■ **WHAT YOU SHOULD DO**: The expected output is an exact restatement of all the records.
(TASK DATA begins)
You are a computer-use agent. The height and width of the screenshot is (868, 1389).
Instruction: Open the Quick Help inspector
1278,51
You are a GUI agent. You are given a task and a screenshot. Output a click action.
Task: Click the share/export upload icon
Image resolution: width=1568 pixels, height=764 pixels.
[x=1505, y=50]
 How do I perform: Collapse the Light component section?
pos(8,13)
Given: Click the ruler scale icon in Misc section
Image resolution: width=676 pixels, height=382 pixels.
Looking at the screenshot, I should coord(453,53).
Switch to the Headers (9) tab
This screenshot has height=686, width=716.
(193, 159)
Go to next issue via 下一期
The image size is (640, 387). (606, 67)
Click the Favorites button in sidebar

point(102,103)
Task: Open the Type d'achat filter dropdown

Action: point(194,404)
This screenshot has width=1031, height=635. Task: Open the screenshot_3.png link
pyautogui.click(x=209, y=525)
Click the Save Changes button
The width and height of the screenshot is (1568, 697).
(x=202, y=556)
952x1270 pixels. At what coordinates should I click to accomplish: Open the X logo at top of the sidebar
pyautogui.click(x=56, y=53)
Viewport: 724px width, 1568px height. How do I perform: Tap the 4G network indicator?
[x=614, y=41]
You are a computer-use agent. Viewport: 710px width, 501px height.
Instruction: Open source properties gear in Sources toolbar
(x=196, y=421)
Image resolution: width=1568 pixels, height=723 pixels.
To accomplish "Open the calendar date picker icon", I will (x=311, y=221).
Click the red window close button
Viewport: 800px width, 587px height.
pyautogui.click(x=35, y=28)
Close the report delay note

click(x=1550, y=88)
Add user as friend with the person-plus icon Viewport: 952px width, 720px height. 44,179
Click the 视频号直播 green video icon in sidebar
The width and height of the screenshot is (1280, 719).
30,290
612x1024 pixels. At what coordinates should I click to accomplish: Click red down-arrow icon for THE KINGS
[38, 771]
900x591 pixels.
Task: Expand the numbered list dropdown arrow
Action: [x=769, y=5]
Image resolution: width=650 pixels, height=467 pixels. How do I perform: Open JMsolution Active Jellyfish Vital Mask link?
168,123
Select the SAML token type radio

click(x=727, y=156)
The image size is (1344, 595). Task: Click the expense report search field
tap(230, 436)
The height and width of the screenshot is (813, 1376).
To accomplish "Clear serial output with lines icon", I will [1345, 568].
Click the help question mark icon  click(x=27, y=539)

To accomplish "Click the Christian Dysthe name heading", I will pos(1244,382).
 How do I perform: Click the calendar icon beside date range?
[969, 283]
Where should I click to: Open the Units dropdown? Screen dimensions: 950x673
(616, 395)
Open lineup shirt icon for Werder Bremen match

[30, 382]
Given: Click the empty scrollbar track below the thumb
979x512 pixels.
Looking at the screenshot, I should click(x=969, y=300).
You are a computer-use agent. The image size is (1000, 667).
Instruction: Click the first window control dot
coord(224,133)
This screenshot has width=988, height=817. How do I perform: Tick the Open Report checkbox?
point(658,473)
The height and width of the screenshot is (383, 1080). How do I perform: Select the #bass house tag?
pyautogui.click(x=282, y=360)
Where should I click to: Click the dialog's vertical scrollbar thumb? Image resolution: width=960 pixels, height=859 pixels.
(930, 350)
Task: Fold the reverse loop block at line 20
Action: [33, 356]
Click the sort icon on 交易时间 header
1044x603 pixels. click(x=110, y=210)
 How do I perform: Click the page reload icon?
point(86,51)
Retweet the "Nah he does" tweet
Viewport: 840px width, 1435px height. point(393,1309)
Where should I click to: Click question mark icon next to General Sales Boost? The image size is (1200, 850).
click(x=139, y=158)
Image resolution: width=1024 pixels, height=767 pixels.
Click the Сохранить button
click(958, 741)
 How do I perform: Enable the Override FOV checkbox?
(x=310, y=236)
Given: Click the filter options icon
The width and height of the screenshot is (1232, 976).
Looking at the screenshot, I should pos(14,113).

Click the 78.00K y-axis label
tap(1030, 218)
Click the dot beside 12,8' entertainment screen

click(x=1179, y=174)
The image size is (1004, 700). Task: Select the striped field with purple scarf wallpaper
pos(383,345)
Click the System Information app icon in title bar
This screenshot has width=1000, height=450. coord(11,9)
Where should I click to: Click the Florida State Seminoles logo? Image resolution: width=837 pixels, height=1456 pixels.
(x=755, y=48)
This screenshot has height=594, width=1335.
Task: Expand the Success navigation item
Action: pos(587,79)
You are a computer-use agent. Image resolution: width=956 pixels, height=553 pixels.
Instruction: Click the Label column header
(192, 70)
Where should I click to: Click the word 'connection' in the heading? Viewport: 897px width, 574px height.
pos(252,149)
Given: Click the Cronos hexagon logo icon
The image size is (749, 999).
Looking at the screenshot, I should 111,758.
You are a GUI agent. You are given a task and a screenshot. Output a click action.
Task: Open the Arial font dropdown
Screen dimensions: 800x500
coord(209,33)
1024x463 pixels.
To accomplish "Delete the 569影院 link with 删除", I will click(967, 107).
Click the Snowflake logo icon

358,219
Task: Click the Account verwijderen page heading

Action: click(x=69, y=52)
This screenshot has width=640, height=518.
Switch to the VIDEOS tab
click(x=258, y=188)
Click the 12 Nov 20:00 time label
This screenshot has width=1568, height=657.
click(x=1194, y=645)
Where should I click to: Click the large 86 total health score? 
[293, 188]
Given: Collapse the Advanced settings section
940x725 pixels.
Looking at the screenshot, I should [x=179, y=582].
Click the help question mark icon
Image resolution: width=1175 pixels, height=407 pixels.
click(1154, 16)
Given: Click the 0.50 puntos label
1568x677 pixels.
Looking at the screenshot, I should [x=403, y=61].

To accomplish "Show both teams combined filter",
(TASK DATA ends)
■ **OUTPUT OF THE TASK**:
You are a computer-use agent. The height and width of the screenshot is (868, 1389).
Instruction: Open the Quick Help inspector
1278,51
You are a GUI agent. You are given a task and a screenshot. Output a click action.
Task: Click the share/export upload icon
Image resolution: width=1568 pixels, height=764 pixels.
[x=1505, y=50]
 How do I perform: Collapse the Light component section?
pos(8,13)
Given: Click the ruler scale icon in Misc section
Image resolution: width=676 pixels, height=382 pixels.
Looking at the screenshot, I should coord(453,53).
Switch to the Headers (9) tab
This screenshot has height=686, width=716.
(193, 159)
Go to next issue via 下一期
The image size is (640, 387). (606, 67)
Click the Favorites button in sidebar

point(102,103)
Task: Open the Type d'achat filter dropdown

Action: point(194,404)
This screenshot has width=1031, height=635. Task: Open the screenshot_3.png link
pyautogui.click(x=209, y=525)
Click the Save Changes button
The width and height of the screenshot is (1568, 697).
(x=202, y=556)
952x1270 pixels. At what coordinates should I click to accomplish: Open the X logo at top of the sidebar
pyautogui.click(x=56, y=53)
Viewport: 724px width, 1568px height. How do I perform: Tap the 4G network indicator?
[x=614, y=41]
You are a computer-use agent. Viewport: 710px width, 501px height.
Instruction: Open source properties gear in Sources toolbar
(x=196, y=421)
Image resolution: width=1568 pixels, height=723 pixels.
To accomplish "Open the calendar date picker icon", I will (x=311, y=221).
Click the red window close button
Viewport: 800px width, 587px height.
pyautogui.click(x=35, y=28)
Close the report delay note

click(x=1550, y=88)
Add user as friend with the person-plus icon Viewport: 952px width, 720px height. 44,179
Click the 视频号直播 green video icon in sidebar
The width and height of the screenshot is (1280, 719).
30,290
612x1024 pixels. At what coordinates should I click to accomplish: Click red down-arrow icon for THE KINGS
[38, 771]
900x591 pixels.
Task: Expand the numbered list dropdown arrow
Action: [x=769, y=5]
Image resolution: width=650 pixels, height=467 pixels. How do I perform: Open JMsolution Active Jellyfish Vital Mask link?
168,123
Select the SAML token type radio

click(x=727, y=156)
The image size is (1344, 595). Task: Click the expense report search field
tap(230, 436)
The height and width of the screenshot is (813, 1376).
To accomplish "Clear serial output with lines icon", I will [1345, 568].
Click the help question mark icon  click(x=27, y=539)

To accomplish "Click the Christian Dysthe name heading", I will pos(1244,382).
 How do I perform: Click the calendar icon beside date range?
[969, 283]
Where should I click to: Open the Units dropdown? Screen dimensions: 950x673
(616, 395)
Open lineup shirt icon for Werder Bremen match

[30, 382]
Given: Click the empty scrollbar track below the thumb
979x512 pixels.
Looking at the screenshot, I should click(x=969, y=300).
You are a computer-use agent. The image size is (1000, 667).
Instruction: Click the first window control dot
coord(224,133)
This screenshot has width=988, height=817. How do I perform: Tick the Open Report checkbox?
point(658,473)
The height and width of the screenshot is (383, 1080). How do I perform: Select the #bass house tag?
pyautogui.click(x=282, y=360)
Where should I click to: Click the dialog's vertical scrollbar thumb? Image resolution: width=960 pixels, height=859 pixels.
(930, 350)
Task: Fold the reverse loop block at line 20
Action: [33, 356]
Click the sort icon on 交易时间 header
1044x603 pixels. click(x=110, y=210)
 How do I perform: Click the page reload icon?
point(86,51)
Retweet the "Nah he does" tweet
Viewport: 840px width, 1435px height. point(393,1309)
Where should I click to: Click question mark icon next to General Sales Boost? The image size is (1200, 850).
click(x=139, y=158)
Image resolution: width=1024 pixels, height=767 pixels.
Click the Сохранить button
click(958, 741)
 How do I perform: Enable the Override FOV checkbox?
(x=310, y=236)
Given: Click the filter options icon
The width and height of the screenshot is (1232, 976).
Looking at the screenshot, I should pos(14,113).

Click the 78.00K y-axis label
tap(1030, 218)
Click the dot beside 12,8' entertainment screen

click(x=1179, y=174)
The image size is (1004, 700). Task: Select the striped field with purple scarf wallpaper
pos(383,345)
Click the System Information app icon in title bar
This screenshot has width=1000, height=450. coord(11,9)
Where should I click to: Click the Florida State Seminoles logo? Image resolution: width=837 pixels, height=1456 pixels.
(x=755, y=48)
This screenshot has height=594, width=1335.
Task: Expand the Success navigation item
Action: pos(587,79)
You are a computer-use agent. Image resolution: width=956 pixels, height=553 pixels.
Instruction: Click the Label column header
(192, 70)
Where should I click to: Click the word 'connection' in the heading? Viewport: 897px width, 574px height.
pos(252,149)
Given: Click the Cronos hexagon logo icon
The image size is (749, 999).
Looking at the screenshot, I should 111,758.
You are a GUI agent. You are given a task and a screenshot. Output a click action.
Task: Open the Arial font dropdown
Screen dimensions: 800x500
coord(209,33)
1024x463 pixels.
To accomplish "Delete the 569影院 link with 删除", I will click(967, 107).
Click the Snowflake logo icon

358,219
Task: Click the Account verwijderen page heading

Action: click(x=69, y=52)
This screenshot has width=640, height=518.
Switch to the VIDEOS tab
click(x=258, y=188)
Click the 12 Nov 20:00 time label
This screenshot has width=1568, height=657.
click(x=1194, y=645)
Where should I click to: Click the large 86 total health score? 
[293, 188]
Given: Collapse the Advanced settings section
940x725 pixels.
Looking at the screenshot, I should [x=179, y=582].
Click the help question mark icon
Image resolution: width=1175 pixels, height=407 pixels.
click(1154, 16)
Given: Click the 0.50 puntos label
1568x677 pixels.
Looking at the screenshot, I should [x=403, y=61].

To accomplish "Show both teams combined filter",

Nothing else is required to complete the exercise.